Copy out the records word for word, from the very start of the records through the line that contains "Enable the Price".

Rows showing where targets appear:
▶

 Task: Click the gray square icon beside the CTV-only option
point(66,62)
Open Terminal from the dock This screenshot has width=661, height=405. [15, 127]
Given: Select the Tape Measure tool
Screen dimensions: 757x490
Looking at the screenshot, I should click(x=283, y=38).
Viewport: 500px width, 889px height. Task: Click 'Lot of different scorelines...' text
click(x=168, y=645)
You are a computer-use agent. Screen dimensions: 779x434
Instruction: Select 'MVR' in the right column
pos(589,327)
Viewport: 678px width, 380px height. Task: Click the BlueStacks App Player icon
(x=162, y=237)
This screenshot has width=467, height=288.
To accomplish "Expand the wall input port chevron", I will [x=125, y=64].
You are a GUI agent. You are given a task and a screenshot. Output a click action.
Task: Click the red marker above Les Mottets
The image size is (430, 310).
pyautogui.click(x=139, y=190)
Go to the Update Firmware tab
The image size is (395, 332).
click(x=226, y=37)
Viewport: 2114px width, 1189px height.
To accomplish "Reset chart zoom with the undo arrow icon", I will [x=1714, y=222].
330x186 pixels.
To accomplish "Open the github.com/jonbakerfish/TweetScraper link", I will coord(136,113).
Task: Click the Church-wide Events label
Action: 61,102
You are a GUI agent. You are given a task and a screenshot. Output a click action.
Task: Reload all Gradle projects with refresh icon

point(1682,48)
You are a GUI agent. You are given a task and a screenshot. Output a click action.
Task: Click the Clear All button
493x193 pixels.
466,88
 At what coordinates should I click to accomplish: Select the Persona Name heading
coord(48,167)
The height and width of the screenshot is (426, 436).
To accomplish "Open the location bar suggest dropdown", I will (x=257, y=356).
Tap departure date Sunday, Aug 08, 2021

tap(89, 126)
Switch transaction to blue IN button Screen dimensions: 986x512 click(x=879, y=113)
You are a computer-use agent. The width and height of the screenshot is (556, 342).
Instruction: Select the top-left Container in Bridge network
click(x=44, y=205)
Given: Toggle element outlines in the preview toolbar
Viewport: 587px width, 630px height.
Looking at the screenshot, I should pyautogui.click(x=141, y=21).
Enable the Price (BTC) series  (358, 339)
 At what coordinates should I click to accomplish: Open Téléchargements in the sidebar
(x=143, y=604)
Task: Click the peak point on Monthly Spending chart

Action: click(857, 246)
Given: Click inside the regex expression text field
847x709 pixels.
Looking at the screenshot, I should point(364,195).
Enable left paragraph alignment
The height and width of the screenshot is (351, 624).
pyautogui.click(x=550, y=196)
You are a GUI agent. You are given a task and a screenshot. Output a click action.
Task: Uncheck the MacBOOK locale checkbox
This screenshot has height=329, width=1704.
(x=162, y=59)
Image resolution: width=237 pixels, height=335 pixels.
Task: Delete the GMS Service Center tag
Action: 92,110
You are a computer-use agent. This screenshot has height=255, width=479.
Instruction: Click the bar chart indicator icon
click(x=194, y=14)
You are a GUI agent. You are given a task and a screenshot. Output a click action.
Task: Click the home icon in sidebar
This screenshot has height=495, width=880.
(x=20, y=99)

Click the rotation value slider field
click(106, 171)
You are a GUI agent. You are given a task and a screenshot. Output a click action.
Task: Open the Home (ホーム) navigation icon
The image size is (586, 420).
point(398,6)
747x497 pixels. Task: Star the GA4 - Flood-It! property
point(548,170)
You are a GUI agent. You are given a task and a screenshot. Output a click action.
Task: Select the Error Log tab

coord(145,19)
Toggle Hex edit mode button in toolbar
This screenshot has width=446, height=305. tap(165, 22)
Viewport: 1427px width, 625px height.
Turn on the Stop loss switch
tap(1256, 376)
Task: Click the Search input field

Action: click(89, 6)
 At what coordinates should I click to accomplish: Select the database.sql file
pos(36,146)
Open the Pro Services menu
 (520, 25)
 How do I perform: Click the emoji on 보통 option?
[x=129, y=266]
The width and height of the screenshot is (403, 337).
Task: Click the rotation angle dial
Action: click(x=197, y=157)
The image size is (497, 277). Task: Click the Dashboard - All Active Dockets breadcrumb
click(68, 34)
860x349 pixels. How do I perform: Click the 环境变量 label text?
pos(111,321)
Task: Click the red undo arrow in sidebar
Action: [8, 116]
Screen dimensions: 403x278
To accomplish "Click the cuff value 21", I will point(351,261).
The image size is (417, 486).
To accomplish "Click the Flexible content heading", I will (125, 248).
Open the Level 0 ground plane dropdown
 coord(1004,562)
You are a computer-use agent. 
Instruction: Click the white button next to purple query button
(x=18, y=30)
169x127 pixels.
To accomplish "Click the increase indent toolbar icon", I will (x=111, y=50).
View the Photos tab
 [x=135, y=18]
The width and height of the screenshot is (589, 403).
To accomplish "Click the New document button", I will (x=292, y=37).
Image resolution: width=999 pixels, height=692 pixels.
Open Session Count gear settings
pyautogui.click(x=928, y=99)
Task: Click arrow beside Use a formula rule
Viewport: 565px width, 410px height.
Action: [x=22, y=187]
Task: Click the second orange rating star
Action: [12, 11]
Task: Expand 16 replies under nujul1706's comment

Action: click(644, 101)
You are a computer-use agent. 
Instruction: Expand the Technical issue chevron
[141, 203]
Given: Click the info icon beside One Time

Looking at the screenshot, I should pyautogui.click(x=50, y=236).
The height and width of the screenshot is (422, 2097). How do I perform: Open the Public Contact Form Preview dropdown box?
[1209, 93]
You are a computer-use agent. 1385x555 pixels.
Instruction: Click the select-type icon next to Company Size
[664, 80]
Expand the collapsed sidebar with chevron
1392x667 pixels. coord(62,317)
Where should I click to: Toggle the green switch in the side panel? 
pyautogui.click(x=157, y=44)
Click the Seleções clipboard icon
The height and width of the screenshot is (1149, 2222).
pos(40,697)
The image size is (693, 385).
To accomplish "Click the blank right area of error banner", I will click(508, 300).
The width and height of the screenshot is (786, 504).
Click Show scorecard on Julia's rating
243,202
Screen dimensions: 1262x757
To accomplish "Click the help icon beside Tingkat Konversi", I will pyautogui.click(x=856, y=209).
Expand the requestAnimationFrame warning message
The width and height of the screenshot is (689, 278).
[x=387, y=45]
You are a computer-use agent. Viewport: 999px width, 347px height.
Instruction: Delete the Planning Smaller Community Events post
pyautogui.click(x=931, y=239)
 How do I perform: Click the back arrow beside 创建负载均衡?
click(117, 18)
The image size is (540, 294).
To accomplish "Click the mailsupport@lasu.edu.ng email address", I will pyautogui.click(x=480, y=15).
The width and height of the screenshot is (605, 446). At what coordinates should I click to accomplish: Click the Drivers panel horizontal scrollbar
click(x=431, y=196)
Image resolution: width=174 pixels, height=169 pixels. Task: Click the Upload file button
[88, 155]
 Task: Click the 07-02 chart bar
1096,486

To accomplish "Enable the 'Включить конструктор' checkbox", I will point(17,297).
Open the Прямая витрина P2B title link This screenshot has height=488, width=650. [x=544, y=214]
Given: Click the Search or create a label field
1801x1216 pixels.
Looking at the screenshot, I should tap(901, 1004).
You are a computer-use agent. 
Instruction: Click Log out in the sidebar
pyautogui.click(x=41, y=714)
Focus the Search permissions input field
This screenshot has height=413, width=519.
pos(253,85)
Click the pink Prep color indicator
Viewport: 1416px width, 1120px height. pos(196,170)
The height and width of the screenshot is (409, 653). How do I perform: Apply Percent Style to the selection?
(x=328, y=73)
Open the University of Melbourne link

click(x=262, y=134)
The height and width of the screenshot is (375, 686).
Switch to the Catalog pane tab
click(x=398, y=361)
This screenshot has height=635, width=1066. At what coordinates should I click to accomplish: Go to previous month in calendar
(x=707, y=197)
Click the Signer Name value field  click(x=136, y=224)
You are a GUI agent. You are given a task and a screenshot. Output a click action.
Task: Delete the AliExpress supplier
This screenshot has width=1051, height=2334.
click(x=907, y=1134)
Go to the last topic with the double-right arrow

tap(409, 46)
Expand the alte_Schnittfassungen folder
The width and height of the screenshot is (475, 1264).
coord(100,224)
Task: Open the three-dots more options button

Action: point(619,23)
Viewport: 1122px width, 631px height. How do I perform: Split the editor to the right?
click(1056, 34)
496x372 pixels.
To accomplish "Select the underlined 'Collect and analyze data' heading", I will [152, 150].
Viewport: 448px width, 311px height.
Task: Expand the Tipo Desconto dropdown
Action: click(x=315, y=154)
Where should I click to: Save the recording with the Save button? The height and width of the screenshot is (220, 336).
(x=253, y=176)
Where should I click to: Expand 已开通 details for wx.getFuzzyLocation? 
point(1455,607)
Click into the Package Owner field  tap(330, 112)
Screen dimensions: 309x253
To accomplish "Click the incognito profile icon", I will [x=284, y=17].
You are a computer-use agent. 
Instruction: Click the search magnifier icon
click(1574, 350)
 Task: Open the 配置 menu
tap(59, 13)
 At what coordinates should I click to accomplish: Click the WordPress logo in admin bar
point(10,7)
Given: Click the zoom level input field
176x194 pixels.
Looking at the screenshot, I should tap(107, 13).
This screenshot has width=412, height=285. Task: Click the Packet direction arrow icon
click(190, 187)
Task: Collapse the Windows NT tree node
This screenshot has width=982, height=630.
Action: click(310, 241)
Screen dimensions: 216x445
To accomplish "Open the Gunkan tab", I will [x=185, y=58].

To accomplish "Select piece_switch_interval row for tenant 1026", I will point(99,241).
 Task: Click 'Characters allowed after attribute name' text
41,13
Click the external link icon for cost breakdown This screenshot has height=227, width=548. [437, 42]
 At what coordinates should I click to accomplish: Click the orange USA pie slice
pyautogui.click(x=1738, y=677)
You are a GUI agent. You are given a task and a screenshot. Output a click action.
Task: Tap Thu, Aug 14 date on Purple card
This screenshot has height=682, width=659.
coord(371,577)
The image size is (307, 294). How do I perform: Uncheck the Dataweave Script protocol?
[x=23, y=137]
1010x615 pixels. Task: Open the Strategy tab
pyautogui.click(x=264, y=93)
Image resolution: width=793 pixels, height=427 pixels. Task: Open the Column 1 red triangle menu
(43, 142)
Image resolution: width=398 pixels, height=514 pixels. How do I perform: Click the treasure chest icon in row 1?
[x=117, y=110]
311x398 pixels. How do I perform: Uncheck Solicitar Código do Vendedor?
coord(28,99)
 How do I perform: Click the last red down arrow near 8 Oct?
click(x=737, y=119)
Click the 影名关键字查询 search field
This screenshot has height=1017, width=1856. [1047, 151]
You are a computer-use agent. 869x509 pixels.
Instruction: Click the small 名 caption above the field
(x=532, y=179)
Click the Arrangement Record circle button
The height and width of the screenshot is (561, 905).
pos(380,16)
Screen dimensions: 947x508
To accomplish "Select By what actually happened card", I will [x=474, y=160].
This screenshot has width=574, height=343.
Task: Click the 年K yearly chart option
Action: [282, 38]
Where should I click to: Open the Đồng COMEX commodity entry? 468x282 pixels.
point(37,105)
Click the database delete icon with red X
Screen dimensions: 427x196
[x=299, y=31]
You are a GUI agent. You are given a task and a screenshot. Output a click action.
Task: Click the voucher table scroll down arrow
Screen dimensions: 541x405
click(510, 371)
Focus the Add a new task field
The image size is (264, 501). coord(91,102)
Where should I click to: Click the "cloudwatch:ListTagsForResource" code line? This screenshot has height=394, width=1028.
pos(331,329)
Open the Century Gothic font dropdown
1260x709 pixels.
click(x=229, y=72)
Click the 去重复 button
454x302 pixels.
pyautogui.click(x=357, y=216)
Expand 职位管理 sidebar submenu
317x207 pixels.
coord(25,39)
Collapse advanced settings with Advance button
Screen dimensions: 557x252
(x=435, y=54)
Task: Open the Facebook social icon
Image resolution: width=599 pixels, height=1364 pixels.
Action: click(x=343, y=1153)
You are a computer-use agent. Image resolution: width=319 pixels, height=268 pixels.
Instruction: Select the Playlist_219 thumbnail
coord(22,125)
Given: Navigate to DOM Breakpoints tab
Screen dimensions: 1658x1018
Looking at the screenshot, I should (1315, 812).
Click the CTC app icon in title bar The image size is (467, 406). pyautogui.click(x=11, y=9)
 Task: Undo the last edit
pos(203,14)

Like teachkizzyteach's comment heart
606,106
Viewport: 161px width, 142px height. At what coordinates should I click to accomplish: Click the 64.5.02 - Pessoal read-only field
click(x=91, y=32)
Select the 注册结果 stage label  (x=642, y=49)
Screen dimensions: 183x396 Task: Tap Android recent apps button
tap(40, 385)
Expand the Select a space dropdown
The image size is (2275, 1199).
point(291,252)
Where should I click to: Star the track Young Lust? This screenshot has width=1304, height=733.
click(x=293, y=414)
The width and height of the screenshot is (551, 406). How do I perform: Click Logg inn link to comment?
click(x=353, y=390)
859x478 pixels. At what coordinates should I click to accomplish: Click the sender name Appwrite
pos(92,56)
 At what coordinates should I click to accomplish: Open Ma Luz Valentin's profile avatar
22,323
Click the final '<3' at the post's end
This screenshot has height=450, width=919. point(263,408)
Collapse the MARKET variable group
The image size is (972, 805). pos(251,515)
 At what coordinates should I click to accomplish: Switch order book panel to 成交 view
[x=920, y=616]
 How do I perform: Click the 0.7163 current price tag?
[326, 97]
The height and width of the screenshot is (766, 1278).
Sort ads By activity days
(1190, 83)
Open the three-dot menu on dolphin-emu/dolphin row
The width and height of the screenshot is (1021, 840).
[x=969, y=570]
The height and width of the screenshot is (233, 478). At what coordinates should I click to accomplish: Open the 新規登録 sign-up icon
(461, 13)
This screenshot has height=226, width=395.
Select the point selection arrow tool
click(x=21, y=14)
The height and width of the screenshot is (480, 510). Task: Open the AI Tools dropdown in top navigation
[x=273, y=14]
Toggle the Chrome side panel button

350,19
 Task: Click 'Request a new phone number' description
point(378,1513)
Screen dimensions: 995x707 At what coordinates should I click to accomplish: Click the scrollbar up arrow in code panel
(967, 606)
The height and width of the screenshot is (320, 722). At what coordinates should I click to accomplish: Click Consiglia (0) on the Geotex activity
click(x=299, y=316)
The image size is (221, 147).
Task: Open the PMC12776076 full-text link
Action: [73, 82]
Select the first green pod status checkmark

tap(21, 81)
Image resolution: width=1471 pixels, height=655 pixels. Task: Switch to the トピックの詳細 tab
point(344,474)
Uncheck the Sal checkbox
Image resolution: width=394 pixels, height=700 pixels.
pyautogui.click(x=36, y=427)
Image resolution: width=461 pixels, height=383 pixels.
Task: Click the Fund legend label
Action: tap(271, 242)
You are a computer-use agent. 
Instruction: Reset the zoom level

◀

■ **Answer in full**:
 Task: Click the gray square icon beside the CTV-only option
point(66,62)
Open Terminal from the dock This screenshot has width=661, height=405. [15, 127]
Given: Select the Tape Measure tool
Screen dimensions: 757x490
Looking at the screenshot, I should click(x=283, y=38).
Viewport: 500px width, 889px height. Task: Click 'Lot of different scorelines...' text
click(x=168, y=645)
You are a computer-use agent. Screen dimensions: 779x434
Instruction: Select 'MVR' in the right column
pos(589,327)
Viewport: 678px width, 380px height. Task: Click the BlueStacks App Player icon
(x=162, y=237)
This screenshot has width=467, height=288.
To accomplish "Expand the wall input port chevron", I will [x=125, y=64].
You are a GUI agent. You are given a task and a screenshot. Output a click action.
Task: Click the red marker above Les Mottets
The image size is (430, 310).
pyautogui.click(x=139, y=190)
Go to the Update Firmware tab
The image size is (395, 332).
click(x=226, y=37)
Viewport: 2114px width, 1189px height.
To accomplish "Reset chart zoom with the undo arrow icon", I will [x=1714, y=222].
330x186 pixels.
To accomplish "Open the github.com/jonbakerfish/TweetScraper link", I will coord(136,113).
Task: Click the Church-wide Events label
Action: 61,102
You are a GUI agent. You are given a task and a screenshot. Output a click action.
Task: Reload all Gradle projects with refresh icon

point(1682,48)
You are a GUI agent. You are given a task and a screenshot. Output a click action.
Task: Click the Clear All button
493x193 pixels.
466,88
 At what coordinates should I click to accomplish: Select the Persona Name heading
coord(48,167)
The height and width of the screenshot is (426, 436).
To accomplish "Open the location bar suggest dropdown", I will (x=257, y=356).
Tap departure date Sunday, Aug 08, 2021

tap(89, 126)
Switch transaction to blue IN button Screen dimensions: 986x512 click(x=879, y=113)
You are a computer-use agent. The width and height of the screenshot is (556, 342).
Instruction: Select the top-left Container in Bridge network
click(x=44, y=205)
Given: Toggle element outlines in the preview toolbar
Viewport: 587px width, 630px height.
Looking at the screenshot, I should pyautogui.click(x=141, y=21).
Enable the Price (BTC) series  (358, 339)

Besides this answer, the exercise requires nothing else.